(AIM): Convert the entries into a JSON list of strings, one string per line and no blank lines, starting at the line that contains "Viewport: 881px width, 505px" and continuing through the last entry. Leave the pictures out.

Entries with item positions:
※ ※ ※
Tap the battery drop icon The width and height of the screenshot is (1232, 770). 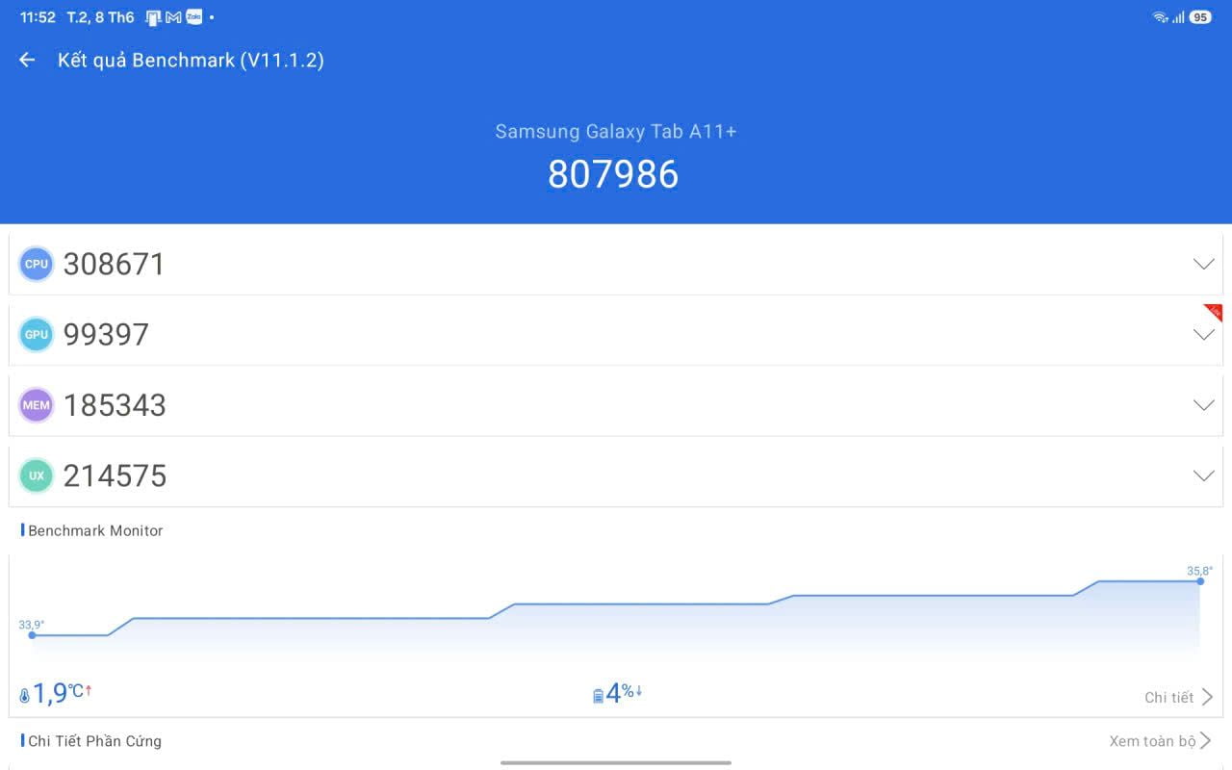point(598,696)
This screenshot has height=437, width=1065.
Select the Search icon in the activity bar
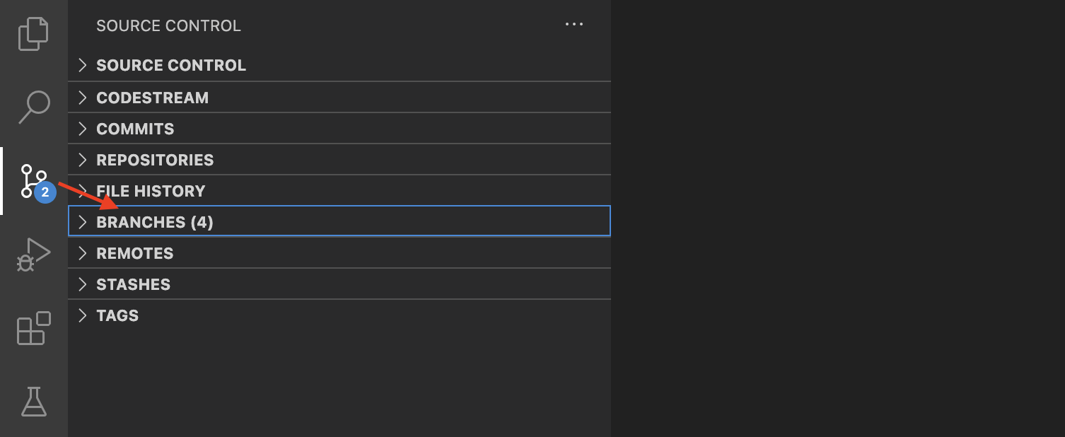click(x=33, y=106)
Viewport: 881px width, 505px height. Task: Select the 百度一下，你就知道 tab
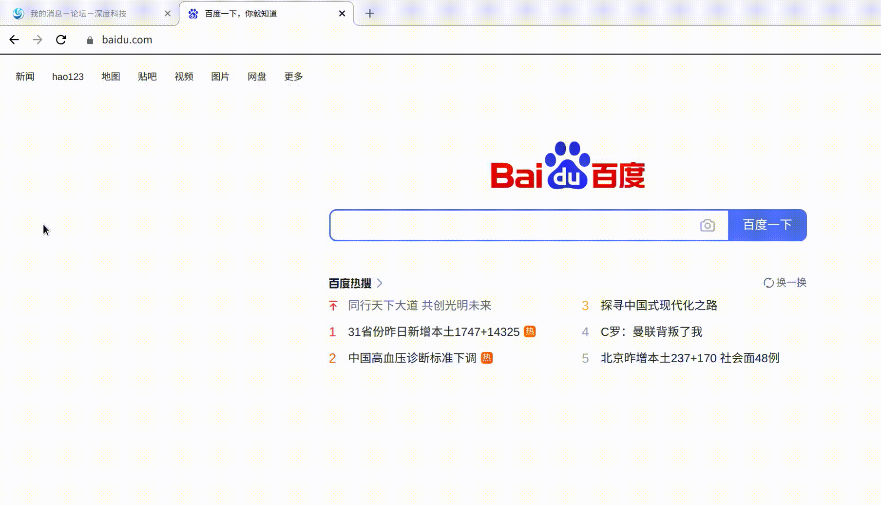point(240,13)
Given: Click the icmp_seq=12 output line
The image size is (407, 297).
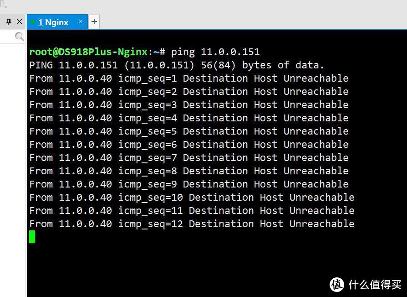Looking at the screenshot, I should tap(191, 224).
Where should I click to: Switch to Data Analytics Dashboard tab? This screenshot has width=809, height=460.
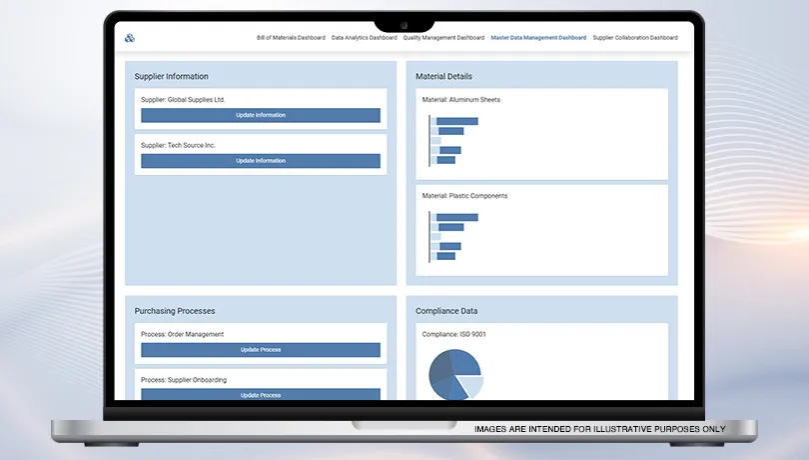tap(364, 38)
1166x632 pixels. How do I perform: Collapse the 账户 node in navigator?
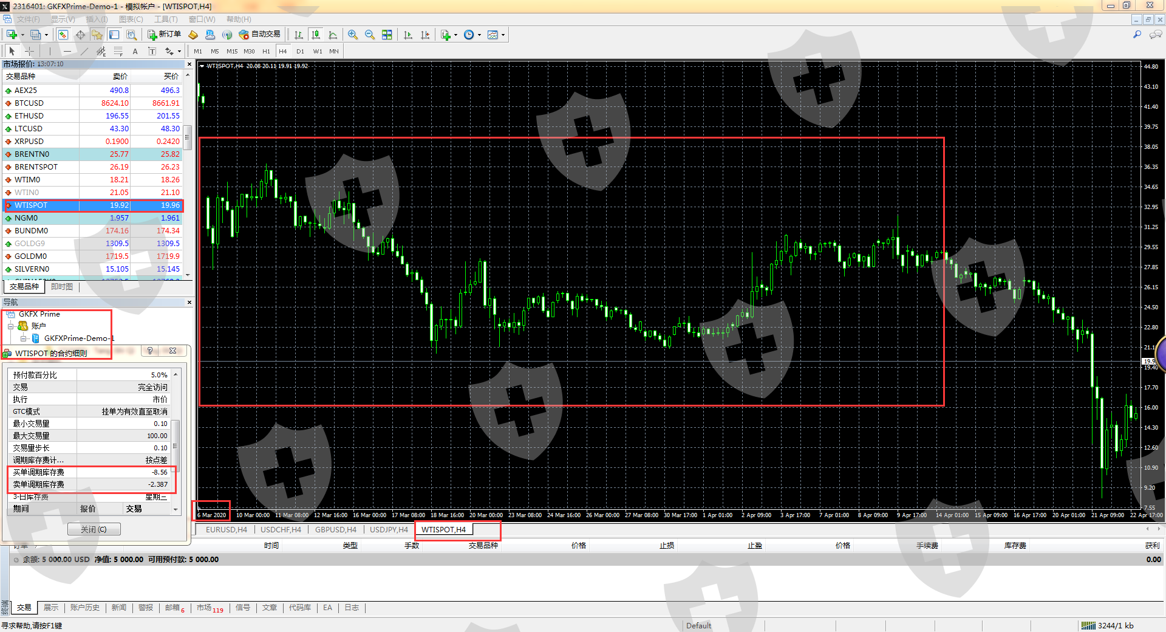10,326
※ ※ ※
(REPLY):
[
  "Viewport: 881px width, 505px height. Task: Select the 百度一下，你就知道 tab",
  "point(240,13)",
  "Given: Click the icmp_seq=12 output line",
  "The image size is (407, 297).",
  "Looking at the screenshot, I should tap(191, 224).",
  "Where should I click to: Switch to Data Analytics Dashboard tab? This screenshot has width=809, height=460.",
  "tap(364, 38)",
  "1166x632 pixels. How do I perform: Collapse the 账户 node in navigator?",
  "10,326"
]